Half a dozen strumplets were there, too, though they were not allowed to eat with the soldiers. Instead they ran from table to table, delivering mugs and receiving pinches and slaps from rough hands in return. One of them entered the kitchen for more mugs, recognizing Dawen as she stirred the stew. She had already poured its final ingredient into it.
“Hey, you’re…” she began before seeing the alarm on Dawen’s face. Her voice quieted. “I’m ready to get away now. I can do it, I really can.”
Dawen checked quickly to see that no other cooks were near. Then she looked at the girl. Her eyes were blackened and there was a red line, a cut, from her scalp to her chin. It was fresh, though it no longer bled. Her face was ashen, her expression pleading. Though she was the first girl Dawen had urged to escape, she had changed so much in the last few weeks that Dawen barely recognized her.
“It won’t be necessary,” she said. In a few short sentences, Dawen laid out her plan. She felt uneasy sharing so much with a girl she barely knew, but the anger that had risen at the sight of the girl’s disfigured face smothered her disquiet. Their eyes met. “To hell with them all,” Dawen concluded coldly.

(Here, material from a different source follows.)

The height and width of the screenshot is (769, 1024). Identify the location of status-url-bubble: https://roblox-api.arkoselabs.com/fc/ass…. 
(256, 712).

The girl was horrified but promised to help if she could.
Dawen watched the routine from the kitchen. She had seen it countless times. These were soldiers, after all: disciplined and predictable. All would go according to plan. Four waiters rolled the stew out as the strumplets scurried back and forth. The enlisted men lined up double file, filling their bowls and sitting down quickly. Their spoons lay flat on the table; none of them dared eat before their captain. He and the Red Brother were served where they sat. Fossick stood at attention, his eyes pointed forward.

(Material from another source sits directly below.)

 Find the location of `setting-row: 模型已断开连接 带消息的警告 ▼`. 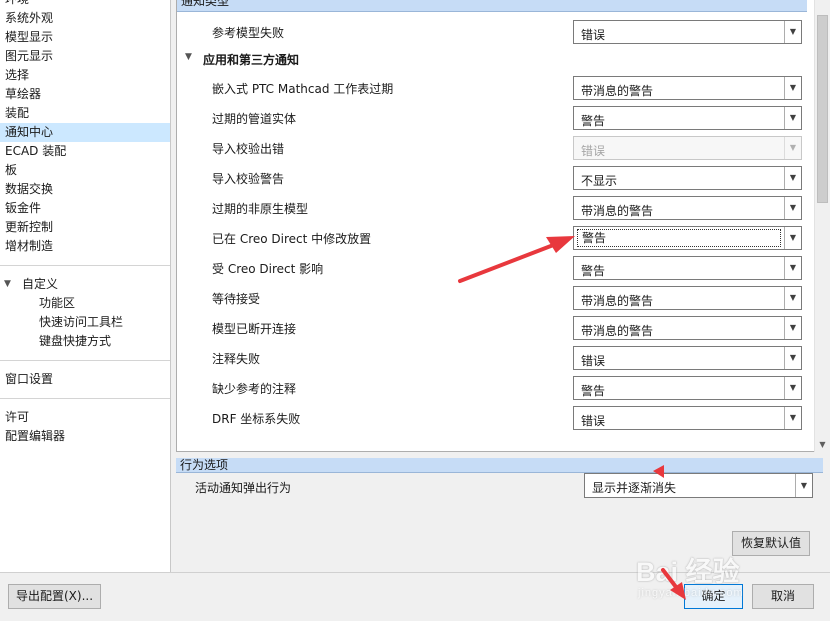

setting-row: 模型已断开连接 带消息的警告 ▼ is located at coordinates (492, 328).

The frightened strumplet set steaming bowls in front of the captain and his warlock. She was shaking and the bowl rattled, nearly spilling its contents into the captain’s lap. He grinned cynically as she fumbled with the cutlery.

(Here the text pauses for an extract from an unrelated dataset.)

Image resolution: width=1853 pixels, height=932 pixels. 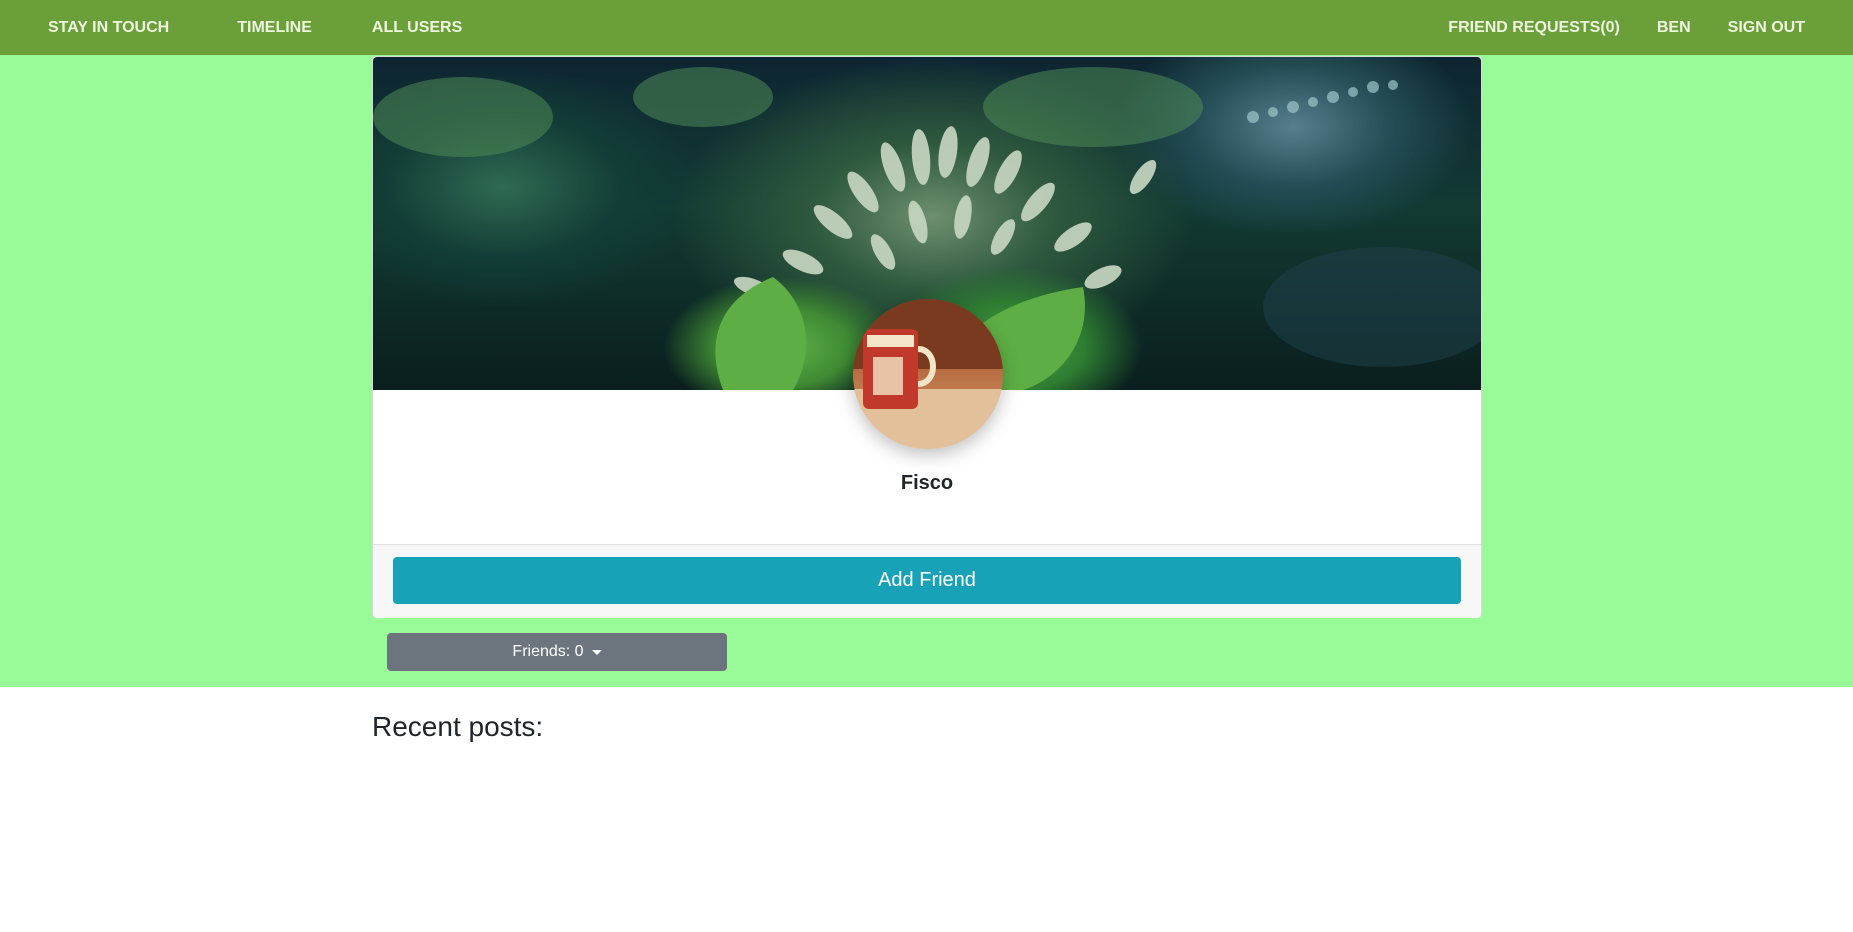 I want to click on profile-card-footer: Add Friend, so click(x=927, y=581).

“What’s the matter, trollop?” he growled. “Don’t like the stew?” She bit her lip and said nothing. “Taste it,” he said, raising a spoonful to her mouth. His deep voice carried through the hall where the soldiers sat patiently, watching them and waiting for permission to eat. The Red Brother whispered something to the captain, catching his attention momentarily. Fossick’s knuckles were white on the sword now, and Dawen expected that it might leap from its sheath at any second. He stared straight ahead, past the strumplet. Dawen saw his eye twitch, but his expression did not change.
Dawen looked back to the girl. The strumplet’s eyes erupted with fear verging on panic. She took a tentative step away from the captain and looked up helplessly toward the kitchen. Then her eyes met Dawen’s and held them firmly. As the captain looked up in impatience, the girl’s panic subsided and her expression calmed. Even the angry wound on her face seemed to fade. Glowering into the captain’s eyes, she emptied the spoon and swallowed. Then she waited silently behind him, hands at her sides. Her passion was gone, replaced by a sad serenity. He looked at her and laughed scornfully. Once the benediction was over, she walked slowly to the kitchen, looking straight ahead. Tears moistened her cheeks as she entered. She hugged Dawen fiercely and ran crying into the night. Dawen followed to hold her hands while she died.
In the hall the soldiers ate heartily, as soldiers do. As bowls were emptied and spoons were set down, Fossick edged toward the door. Though no music was playing, the soldiers, one by one, rose up to dance.